> _Task brief_:
Copy out word for word the stretch of the passage below about the pottery teacher that begins with the words containing "The pottery teacher, Saleh" and ends with "brother to develop.".

> _Passage for review_:
= = = = =

The pottery teacher, Saleh Mammadov, who also works in the State Academy of Fine Arts, regrets that inclusive education was not part of the system when his brother with disability had been alive. Although all the family activities were planned with his brother’s different abilities in mind, people with disabilities were rarely included in secondary or high school at that time. It is with this project that Mr. Mammadov has learned scientific techniques to deal with the challenges of students with disabilities, and has since realized that his family didn’t know how to help his brother to develop.
This further reaffirms the ultimate goal of PIETA. As Mr. Mammadov confirms, “Teaching art doesn’t necessarily mean making an artist out of every single student. First of all, we teach our students to love art and understand its beauty. Their future occupation is secondary. The same applies to the students in the Academy. If one person out of ten graduates will eventually work in art, it is a good result. If our faculty discovers a genius artist in 3-5 years, our efforts are paid off; the most important thing is to educate people through art, expand their horizons, and develop their aesthetic sense. It is a pleasure to see their masterpieces make them and their parents happy – their joy and laughter is the biggest reward.”

= = = = =

> _Stored data_:
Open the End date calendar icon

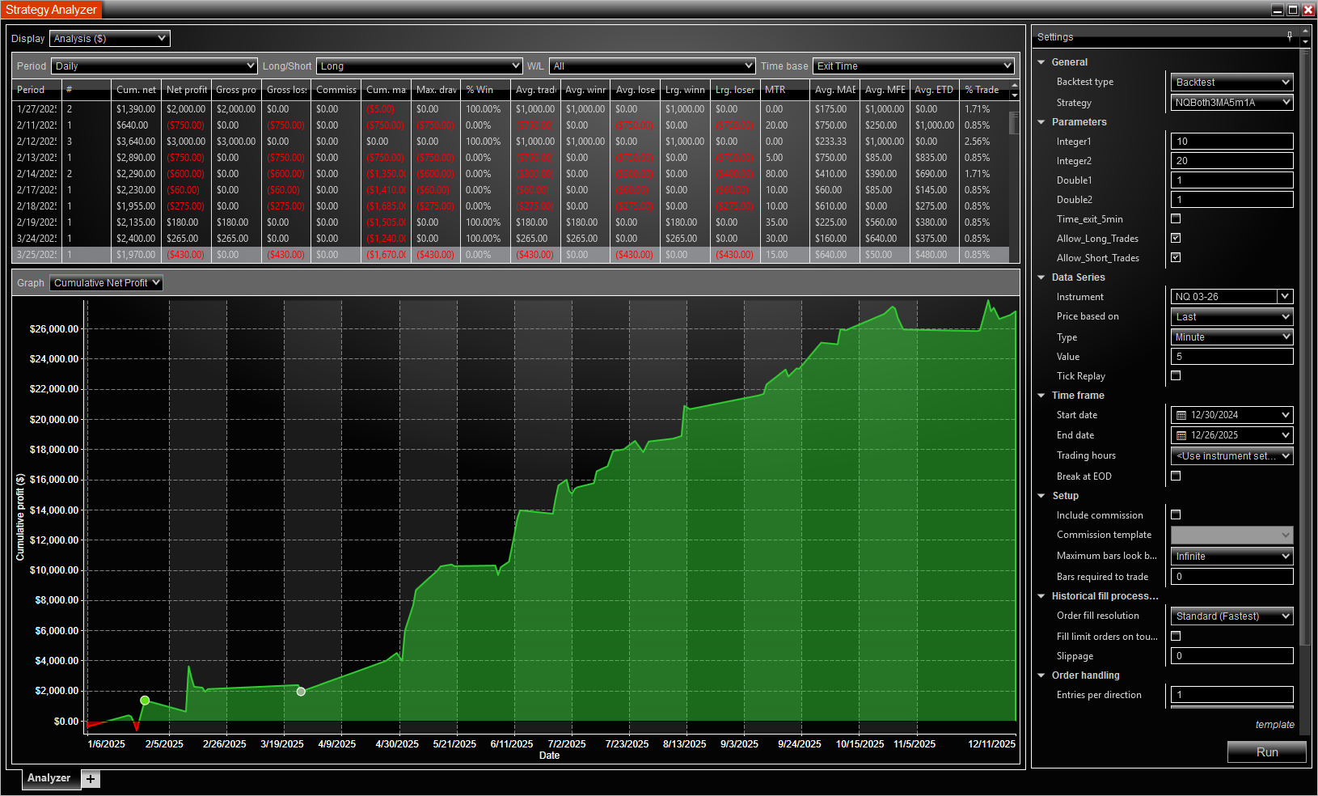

= = = = =

> _Finished task_:
The pottery teacher, Saleh Mammadov, who also works in the State Academy of Fine Arts, regrets that inclusive education was not part of the system when his brother with disability had been alive. Although all the family activities were planned with his brother’s different abilities in mind, people with disabilities were rarely included in secondary or high school at that time. It is with this project that Mr. Mammadov has learned scientific techniques to deal with the challenges of students with disabilities, and has since realized that his family didn’t know how to help his brother to develop.